Text section:
Carbohydrate Metabolism Flashcards
Tissue Specialization
In multi-cellular organisms:
- Different tissues assume specialized roles and play different roles in metabolism.
- Some may lack one or more of the basic catabolic pathway (ex. brain)
- Some may carry out unique functions and exhibit special pathways and processes (ex. liver)
- Functional differences between tissues frequently reflects a differing regulation of metabolism and/or the occurance of different isozymes.
Systemic Coordination
of
Metabolism
Specialized metabolism of different tissues requires regulation and integration by hormones.
Systemically circulated hormones can be used to coordinate the metabolic activities of a wide range of tissues simultaneously.
Most short term responses of the target tissues to hormone binding are the result of regluation of protein phosphorylation.
Three important hormones involved in short-term metabolic regulation are:
- Epinephrine: released from the adrenal medula in response to stress.
- Glucagon: released from the alpha cells of the pancreas in response to low blood glucose and insulin levels.
- Insulin: released from the beta celsl of the pancreas in response to high blood glucose levels.
Glucagon Mechanism
Acts via its G-protein coupled receptors which utilizes cAMP as a second messenger.
Epinephrine Mechanism
- Can act via a G-protein coupled receptor utilizing cAMP as the secondary messenger.
- Many regulatory pathways act via cAMP and PKA.
- Can act via α-adrenergic receptors (also G-protein coupled) utilizing both diacylglycerol (DAG) and inositol triphosphate (IP3) as secondary messengers.
- Note that after DAG is cleaved from PIP2 it will remain in the plasma membrane.
- Relative number of enzymes affected via the Ca2+/calmodulin protein kinase pathway is less compared to PKA.

What you should do:
Copy the carbohydrate metabolism flashcards word for word from "Systemic Coordination" up to and including "response to stress.".

Material provided:
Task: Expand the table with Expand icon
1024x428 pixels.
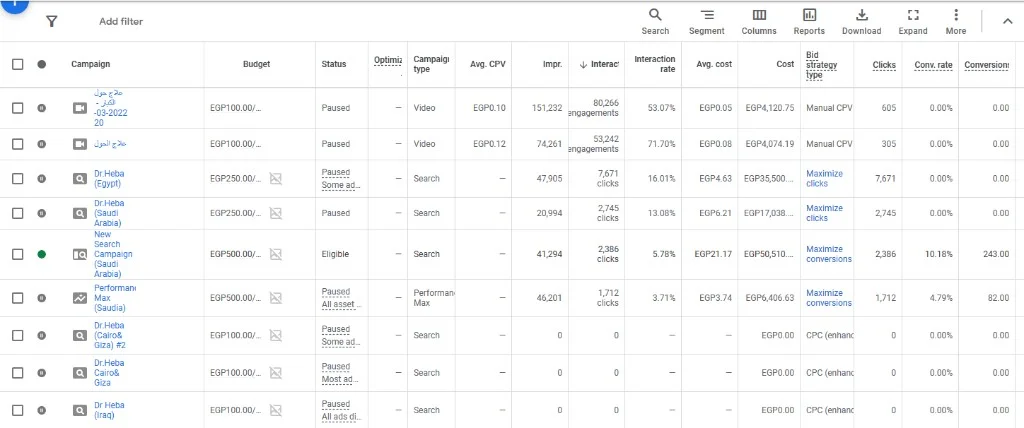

...

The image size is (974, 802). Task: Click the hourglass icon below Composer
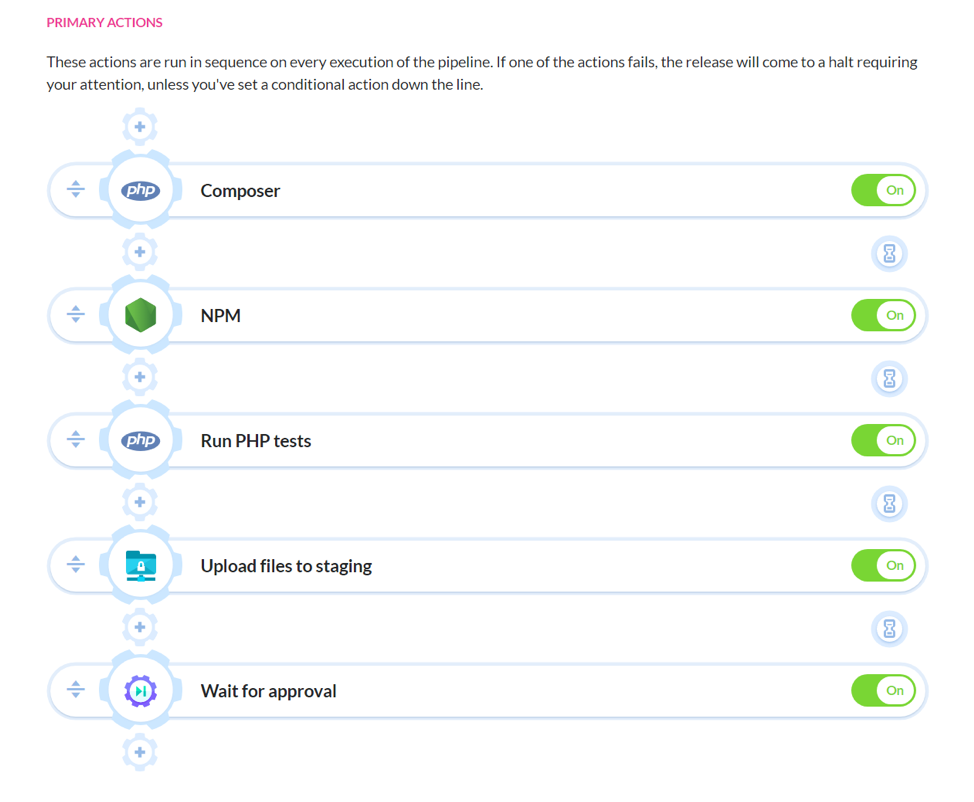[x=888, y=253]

* * *

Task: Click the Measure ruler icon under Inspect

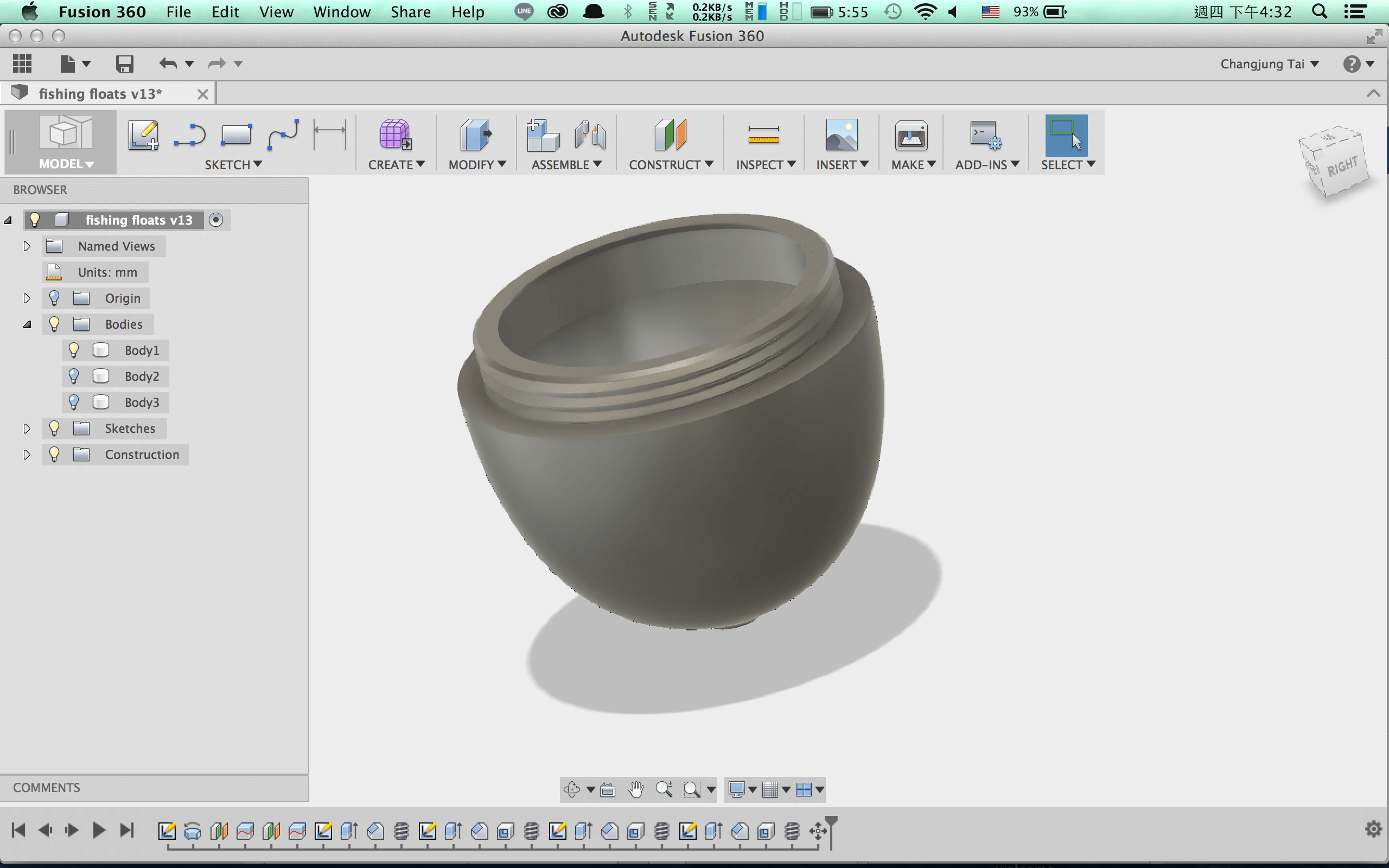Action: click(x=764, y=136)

Output below:
Systemic Coordination
of
Metabolism
Specialized metabolism of different tissues requires regulation and integration by hormones.
Systemically circulated hormones can be used to coordinate the metabolic activities of a wide range of tissues simultaneously.
Most short term responses of the target tissues to hormone binding are the result of regluation of protein phosphorylation.
Three important hormones involved in short-term metabolic regulation are:
- Epinephrine: released from the adrenal medula in response to stress.